Sort the values so $x_1 \le x_2 \le \cdots \le x_n$. If $x = t x_k + (1-t) x_{k+1}$ with $0 \le t \le 1$ then let $y = f(x) = t \Phi^{-1} \left(\frac{2k-1}{2n}\right) + (1-t) \Phi^{-1} \left(\frac{2k+1}{2n}\right)$ where $\Phi^{-1}$ is the inverse of the cumulative distribution function of a standard normal distribution. This is monotonic increasing (strong monotonic if the sample values are all different).

There are other possible algorithms, but like this linear interpolation, they make implicit assumptions about the unknown distribution.

The other problem is extrapolation outside the range of the sample where you really have no information at all.
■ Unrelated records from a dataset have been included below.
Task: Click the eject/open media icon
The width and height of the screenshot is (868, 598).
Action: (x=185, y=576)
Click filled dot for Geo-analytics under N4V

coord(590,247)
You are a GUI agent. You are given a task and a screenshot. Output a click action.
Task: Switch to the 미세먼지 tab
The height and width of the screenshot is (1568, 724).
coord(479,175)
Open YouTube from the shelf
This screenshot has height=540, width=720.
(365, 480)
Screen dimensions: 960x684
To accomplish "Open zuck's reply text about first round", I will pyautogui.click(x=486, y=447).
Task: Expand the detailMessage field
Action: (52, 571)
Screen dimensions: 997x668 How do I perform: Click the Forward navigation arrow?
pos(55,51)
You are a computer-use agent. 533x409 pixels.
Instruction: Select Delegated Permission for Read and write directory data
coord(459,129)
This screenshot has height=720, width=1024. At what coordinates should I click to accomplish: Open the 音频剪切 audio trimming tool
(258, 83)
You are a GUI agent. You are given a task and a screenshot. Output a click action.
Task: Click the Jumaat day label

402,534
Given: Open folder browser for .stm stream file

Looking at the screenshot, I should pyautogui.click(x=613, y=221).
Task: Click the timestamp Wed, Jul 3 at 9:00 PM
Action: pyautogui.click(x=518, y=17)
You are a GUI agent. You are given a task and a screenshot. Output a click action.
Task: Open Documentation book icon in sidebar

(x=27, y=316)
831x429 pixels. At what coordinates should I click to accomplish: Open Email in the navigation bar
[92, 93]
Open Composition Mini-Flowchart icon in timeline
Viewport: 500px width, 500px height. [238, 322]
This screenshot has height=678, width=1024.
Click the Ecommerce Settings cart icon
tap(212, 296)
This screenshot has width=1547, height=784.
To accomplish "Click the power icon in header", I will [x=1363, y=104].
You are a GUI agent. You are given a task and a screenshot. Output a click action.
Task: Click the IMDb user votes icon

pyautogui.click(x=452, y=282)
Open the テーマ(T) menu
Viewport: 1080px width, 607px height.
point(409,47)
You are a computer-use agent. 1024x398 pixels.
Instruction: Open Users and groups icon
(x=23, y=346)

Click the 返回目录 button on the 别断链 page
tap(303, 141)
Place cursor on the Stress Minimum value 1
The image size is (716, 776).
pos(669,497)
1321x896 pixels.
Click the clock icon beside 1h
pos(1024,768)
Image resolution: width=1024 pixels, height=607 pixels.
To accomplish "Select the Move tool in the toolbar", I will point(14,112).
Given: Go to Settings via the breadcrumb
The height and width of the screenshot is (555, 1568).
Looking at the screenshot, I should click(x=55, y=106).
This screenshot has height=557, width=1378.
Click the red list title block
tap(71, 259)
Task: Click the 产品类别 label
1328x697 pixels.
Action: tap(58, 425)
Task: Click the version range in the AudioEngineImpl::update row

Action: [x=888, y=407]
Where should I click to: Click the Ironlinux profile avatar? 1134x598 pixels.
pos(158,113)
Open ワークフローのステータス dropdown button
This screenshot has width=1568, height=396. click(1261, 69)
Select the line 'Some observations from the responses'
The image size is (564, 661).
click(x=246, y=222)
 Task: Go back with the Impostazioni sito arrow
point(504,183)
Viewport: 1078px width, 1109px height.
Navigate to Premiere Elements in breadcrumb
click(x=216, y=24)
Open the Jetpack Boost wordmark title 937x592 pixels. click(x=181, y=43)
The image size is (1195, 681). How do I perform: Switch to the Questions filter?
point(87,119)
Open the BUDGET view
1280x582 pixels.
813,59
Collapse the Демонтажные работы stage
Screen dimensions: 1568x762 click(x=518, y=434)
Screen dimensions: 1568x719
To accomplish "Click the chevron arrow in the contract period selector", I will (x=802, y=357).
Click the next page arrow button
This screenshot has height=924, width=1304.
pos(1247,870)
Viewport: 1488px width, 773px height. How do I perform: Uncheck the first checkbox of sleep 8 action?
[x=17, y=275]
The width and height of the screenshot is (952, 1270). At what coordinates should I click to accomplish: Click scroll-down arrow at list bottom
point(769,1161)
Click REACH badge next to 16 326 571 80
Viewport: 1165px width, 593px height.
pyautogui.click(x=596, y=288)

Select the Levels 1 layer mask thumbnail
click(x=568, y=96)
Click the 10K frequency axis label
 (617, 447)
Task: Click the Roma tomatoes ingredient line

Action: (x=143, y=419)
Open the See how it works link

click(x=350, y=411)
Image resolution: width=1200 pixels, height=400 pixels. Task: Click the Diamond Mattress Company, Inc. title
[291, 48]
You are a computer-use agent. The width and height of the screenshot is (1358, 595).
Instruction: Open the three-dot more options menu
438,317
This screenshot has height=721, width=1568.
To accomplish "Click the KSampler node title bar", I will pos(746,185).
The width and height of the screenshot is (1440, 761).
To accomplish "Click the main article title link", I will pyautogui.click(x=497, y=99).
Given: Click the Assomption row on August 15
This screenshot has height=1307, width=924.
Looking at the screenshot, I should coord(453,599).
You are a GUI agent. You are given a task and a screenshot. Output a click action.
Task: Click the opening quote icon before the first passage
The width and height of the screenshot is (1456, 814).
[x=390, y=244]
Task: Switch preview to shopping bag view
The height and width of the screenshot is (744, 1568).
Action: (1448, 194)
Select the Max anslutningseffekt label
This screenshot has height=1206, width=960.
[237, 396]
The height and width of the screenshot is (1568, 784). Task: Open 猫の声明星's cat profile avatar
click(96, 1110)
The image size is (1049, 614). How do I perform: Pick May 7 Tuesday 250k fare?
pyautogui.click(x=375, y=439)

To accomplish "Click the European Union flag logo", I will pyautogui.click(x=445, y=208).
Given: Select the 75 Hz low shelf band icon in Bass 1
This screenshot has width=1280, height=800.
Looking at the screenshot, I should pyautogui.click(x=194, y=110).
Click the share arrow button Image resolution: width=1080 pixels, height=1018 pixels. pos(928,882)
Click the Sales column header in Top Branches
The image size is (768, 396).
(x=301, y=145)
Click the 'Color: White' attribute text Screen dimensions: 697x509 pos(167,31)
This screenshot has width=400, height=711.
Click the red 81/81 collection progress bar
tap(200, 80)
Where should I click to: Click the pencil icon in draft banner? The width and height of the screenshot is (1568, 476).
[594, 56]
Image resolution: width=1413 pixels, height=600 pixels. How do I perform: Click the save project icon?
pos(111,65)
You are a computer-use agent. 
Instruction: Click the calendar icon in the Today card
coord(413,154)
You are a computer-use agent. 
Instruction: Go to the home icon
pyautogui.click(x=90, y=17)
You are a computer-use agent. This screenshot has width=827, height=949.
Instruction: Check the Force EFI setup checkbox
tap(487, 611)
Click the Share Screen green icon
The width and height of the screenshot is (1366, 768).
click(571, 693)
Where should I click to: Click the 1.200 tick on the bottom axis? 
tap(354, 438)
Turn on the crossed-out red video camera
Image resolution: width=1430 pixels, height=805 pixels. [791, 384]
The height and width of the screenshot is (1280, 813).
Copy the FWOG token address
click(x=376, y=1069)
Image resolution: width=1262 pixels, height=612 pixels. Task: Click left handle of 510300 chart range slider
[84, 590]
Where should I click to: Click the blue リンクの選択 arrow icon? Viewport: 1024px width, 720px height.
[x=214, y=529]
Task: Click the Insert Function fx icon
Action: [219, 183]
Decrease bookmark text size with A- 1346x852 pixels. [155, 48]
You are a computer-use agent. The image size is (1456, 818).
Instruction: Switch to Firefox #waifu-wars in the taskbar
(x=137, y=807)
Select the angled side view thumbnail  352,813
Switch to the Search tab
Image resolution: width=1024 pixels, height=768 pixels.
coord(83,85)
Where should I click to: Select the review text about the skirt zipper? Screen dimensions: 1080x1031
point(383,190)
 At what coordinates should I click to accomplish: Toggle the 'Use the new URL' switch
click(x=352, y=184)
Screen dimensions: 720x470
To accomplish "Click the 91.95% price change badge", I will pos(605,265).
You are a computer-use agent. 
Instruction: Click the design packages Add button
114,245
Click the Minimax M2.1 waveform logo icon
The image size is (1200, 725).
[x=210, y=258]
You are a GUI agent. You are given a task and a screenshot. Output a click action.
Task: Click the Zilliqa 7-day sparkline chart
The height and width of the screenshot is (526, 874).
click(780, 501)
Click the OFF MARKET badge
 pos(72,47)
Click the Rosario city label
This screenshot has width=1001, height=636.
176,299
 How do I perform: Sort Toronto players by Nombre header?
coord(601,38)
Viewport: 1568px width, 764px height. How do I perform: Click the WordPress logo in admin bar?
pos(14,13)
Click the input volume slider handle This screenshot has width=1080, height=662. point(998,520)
You might do something like this, where knowing the standard deviation of the sample $\sigma$, if $x=x_1-k\sigma$ for positive $k$ then let $y = f(x) = \Phi^{-1} \left(\frac{1}{2n}\right) - k$, and if $x=x_n+k\sigma$ then let $y = f(x) = \Phi^{-1} \left(\frac{2n-1}{2n}\right) + k$. This too is monotonic increasing. But it is arbitrary.

In fact any algorithm will be arbitrary. And it often an error to to normalize data, since by doing so you are losing distributional information from the sample.